I later returned to D.C. and was planning to go back home again in a few weeks. I had a flight booked to return to Boston in early July for an already-scheduled trip. My father’s health started to rapidly decline the week of the trip. When I arrived in Boston, he was admitted to the hospital. My father was completely unresponsive in the hospital for 4-5 days before he passed. I believe in my bones my father was waiting for my arrival so we could be together one last time.
My Dad’s Love for Rock Music
On weekend mornings as a kid, my Dad would play the same ’70s rock records while we made homemade orange juice or ate breakfast. This man was a creature of habit, so we’re talking about two or three records total that he played for my entire life.
After my Dad’s second seizure, I put all his favorite songs on a Spotify playlist. Cataloging all the music he loved also felt cathartic for me — these are the things I always wanted to remember. At first, he didn’t recognize them, which was terrifying, but he started to remember them slowly. We had the music on one of his better nights. We even had a karaoke night singing “Werewolves of London.” While in the hospital, we played his music in case he could hear it. It was definitely something we leaned on heavily.
I always equate the songs with a Sunday morning and feel-good music. When I listen to it now, it brings back happy memories.
Walking in Race for Hope DC
I like to visit Constitution Gardens, which is right by the Lincoln Memorial. Among the weeping willow trees, it’s a tranquil place where I can reflect — sometimes with a view of the Washington Monument — and just think. It was a place I went to right after my Dad was diagnosed for me to process what was going on and just think about life.

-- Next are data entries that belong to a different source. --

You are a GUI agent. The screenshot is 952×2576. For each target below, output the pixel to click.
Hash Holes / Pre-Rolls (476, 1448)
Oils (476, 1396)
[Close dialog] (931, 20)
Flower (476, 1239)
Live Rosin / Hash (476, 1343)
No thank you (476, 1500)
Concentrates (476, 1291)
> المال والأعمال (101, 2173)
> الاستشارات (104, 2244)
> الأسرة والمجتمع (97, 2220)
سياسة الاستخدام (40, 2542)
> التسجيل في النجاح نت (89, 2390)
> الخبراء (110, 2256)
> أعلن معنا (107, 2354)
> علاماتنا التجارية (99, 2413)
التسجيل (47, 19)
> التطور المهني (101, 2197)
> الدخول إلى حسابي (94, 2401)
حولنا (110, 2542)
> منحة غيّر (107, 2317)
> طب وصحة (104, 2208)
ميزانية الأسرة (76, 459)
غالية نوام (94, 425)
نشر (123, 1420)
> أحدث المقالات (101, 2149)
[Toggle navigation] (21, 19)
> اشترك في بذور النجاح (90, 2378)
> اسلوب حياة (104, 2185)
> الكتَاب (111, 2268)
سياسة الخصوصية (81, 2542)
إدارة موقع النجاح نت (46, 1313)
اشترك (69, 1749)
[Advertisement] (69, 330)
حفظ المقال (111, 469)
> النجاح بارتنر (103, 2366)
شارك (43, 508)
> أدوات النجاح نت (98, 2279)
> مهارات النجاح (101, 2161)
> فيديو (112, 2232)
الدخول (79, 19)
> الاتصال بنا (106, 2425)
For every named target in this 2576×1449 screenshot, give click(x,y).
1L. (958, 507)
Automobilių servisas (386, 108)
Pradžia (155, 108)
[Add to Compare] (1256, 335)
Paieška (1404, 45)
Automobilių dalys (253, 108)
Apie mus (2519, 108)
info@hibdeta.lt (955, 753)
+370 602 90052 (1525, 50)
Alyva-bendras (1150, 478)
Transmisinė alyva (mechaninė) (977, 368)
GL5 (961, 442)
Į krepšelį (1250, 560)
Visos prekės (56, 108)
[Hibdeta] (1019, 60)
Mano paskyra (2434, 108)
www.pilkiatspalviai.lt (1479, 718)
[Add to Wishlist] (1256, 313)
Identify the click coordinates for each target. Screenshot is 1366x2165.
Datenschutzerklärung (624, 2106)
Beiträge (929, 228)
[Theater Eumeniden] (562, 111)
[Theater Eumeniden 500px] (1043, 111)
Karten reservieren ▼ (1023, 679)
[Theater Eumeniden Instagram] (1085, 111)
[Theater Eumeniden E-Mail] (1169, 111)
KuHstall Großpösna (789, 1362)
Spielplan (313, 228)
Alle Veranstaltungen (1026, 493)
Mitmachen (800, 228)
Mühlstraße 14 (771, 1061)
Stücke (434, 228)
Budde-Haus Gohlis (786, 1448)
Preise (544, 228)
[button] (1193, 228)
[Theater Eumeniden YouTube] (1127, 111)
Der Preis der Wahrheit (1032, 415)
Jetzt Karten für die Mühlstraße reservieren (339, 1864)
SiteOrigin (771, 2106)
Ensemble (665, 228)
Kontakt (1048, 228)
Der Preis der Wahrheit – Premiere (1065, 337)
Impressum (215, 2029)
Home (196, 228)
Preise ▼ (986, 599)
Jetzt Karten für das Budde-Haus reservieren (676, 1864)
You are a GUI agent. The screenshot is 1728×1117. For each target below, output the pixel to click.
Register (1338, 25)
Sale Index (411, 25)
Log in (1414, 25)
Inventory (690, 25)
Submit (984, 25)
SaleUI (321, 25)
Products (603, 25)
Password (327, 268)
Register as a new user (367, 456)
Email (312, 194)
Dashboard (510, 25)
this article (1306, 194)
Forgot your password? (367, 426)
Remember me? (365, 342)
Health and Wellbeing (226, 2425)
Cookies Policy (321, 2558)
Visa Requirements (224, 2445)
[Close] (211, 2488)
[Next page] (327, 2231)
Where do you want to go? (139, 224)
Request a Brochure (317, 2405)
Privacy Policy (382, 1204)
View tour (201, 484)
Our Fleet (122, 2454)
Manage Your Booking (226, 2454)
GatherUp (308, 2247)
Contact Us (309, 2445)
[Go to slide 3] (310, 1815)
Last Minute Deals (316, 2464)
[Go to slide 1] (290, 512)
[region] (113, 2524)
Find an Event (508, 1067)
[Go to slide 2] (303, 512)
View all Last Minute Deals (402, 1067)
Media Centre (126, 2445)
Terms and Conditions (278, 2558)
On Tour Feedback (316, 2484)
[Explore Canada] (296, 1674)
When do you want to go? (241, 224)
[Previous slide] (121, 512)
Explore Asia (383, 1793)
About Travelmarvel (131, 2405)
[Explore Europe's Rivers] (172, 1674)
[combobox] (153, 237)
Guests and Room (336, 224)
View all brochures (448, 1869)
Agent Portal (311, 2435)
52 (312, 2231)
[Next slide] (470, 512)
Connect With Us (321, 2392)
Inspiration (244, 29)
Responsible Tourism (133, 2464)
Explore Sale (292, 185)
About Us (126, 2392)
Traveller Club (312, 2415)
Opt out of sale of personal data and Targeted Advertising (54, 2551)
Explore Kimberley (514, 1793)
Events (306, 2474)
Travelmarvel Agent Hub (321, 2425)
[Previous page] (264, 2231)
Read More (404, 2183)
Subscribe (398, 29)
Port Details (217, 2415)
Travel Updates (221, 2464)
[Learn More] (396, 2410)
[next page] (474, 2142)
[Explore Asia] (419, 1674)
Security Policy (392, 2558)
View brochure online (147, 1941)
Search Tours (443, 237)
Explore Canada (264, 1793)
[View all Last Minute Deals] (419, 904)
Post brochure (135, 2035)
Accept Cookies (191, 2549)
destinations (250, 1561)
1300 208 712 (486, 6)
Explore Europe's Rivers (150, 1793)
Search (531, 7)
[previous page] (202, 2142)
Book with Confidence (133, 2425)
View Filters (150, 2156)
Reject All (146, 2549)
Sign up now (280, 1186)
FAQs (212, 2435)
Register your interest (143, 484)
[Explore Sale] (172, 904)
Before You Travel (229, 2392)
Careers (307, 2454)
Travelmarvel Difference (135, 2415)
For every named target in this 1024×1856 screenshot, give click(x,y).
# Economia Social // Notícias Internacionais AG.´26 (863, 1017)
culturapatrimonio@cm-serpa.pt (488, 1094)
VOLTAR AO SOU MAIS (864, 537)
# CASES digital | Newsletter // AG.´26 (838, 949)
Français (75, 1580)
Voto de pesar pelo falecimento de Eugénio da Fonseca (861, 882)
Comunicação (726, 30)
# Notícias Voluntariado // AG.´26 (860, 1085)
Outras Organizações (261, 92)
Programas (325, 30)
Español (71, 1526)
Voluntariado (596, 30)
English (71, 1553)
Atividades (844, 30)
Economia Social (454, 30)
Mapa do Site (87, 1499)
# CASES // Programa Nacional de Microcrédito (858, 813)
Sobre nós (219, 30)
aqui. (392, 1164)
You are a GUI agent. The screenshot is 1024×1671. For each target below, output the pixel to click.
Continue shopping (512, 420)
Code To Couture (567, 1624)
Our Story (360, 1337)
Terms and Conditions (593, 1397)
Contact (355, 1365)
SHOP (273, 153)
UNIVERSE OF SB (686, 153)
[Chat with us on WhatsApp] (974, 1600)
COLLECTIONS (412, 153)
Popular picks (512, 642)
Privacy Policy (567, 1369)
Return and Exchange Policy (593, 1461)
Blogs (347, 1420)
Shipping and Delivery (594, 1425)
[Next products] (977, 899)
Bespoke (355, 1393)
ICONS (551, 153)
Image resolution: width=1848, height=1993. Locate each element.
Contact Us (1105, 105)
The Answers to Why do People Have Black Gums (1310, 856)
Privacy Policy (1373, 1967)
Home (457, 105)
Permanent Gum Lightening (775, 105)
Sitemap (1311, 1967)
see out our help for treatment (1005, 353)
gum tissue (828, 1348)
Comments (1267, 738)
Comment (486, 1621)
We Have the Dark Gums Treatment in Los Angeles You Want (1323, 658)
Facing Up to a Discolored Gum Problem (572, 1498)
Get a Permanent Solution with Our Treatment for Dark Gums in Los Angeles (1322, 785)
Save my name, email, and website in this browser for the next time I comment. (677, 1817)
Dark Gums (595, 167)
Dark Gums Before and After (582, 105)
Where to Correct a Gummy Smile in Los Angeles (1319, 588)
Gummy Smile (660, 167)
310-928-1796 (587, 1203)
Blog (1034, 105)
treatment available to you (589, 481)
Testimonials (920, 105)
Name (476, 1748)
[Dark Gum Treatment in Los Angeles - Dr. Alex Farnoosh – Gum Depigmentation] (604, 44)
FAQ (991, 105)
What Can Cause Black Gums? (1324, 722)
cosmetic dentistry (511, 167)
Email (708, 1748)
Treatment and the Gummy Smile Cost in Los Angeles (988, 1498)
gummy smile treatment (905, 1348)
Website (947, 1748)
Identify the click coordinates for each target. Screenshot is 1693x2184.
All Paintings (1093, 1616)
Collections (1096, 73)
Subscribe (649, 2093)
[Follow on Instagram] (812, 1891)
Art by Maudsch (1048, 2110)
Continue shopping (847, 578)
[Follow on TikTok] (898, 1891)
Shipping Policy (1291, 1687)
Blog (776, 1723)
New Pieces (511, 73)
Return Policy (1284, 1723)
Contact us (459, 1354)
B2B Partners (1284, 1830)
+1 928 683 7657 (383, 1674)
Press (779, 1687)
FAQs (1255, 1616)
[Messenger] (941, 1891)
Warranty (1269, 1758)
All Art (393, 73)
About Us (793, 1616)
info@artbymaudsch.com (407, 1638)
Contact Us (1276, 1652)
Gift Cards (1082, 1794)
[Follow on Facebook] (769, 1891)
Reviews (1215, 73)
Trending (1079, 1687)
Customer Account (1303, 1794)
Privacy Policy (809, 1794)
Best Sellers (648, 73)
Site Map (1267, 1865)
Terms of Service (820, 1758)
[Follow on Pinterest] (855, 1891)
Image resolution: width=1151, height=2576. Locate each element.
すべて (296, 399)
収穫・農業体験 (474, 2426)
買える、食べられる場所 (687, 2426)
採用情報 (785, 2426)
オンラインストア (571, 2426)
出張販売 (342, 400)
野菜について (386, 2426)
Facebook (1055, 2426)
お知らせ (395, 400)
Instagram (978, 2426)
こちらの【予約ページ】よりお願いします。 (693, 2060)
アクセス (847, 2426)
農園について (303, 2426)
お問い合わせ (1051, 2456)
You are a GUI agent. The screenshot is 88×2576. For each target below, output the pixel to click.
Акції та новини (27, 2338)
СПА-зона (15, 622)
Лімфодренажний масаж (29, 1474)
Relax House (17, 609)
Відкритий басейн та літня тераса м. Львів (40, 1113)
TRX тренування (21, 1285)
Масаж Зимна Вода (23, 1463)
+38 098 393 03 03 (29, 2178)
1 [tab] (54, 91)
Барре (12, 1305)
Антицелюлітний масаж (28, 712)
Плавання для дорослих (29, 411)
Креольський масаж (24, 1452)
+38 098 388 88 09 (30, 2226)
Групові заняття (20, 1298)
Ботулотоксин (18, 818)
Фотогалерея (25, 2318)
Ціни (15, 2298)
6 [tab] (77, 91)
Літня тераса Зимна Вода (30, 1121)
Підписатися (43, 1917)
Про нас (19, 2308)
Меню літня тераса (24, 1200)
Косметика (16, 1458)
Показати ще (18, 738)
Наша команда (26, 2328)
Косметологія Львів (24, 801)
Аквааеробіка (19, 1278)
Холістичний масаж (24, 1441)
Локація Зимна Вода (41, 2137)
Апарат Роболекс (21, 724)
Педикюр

During my leisurely walk on April 30, 2022, I was sitting at Constitution Gardens, listening to my Dad’s rock music playlist and thinking about him. At one point, I heard the song “Knockin’ on Heaven’s Door,” which is hard to listen to because it was one of the last songs we played for him in the hospital. I remember thinking at that moment that I wanted to listen to the whole song. Shortly after hearing it, I saw the NBTS banner in Freedom Plaza promoting the Race for Hope DC event the following day. I had never heard of NBTS before that day, but I signed up on the spot. While walking in the event, I promised to do it again in 2023 with an organized team.
The challenge was to come up with a team name that was something punchy. I wanted it to be funny, at least to me. My Dad always said I had a big ego — I got it from him — so he always called me a pisher in an endearing way. Pisher is a Yiddish word that typically means a young, inexperienced, and presumptuous person. It was one of the many pet names my father gave me throughout my life. My father loved to use Yiddish words wherever he could. It seemed fitting, therefore, to use a name I so sorely missed being called by my Dad when forming my Race for Hope DC team, The Pishers, this year.
I wish we had known about the National Brain Tumor Society when my father was first diagnosed. It would have been life-changing to have access to people in the same position or to get the resources that NBTS offers. Race for Hope DC is the best way for me to feel connected to my Dad and support a great cause.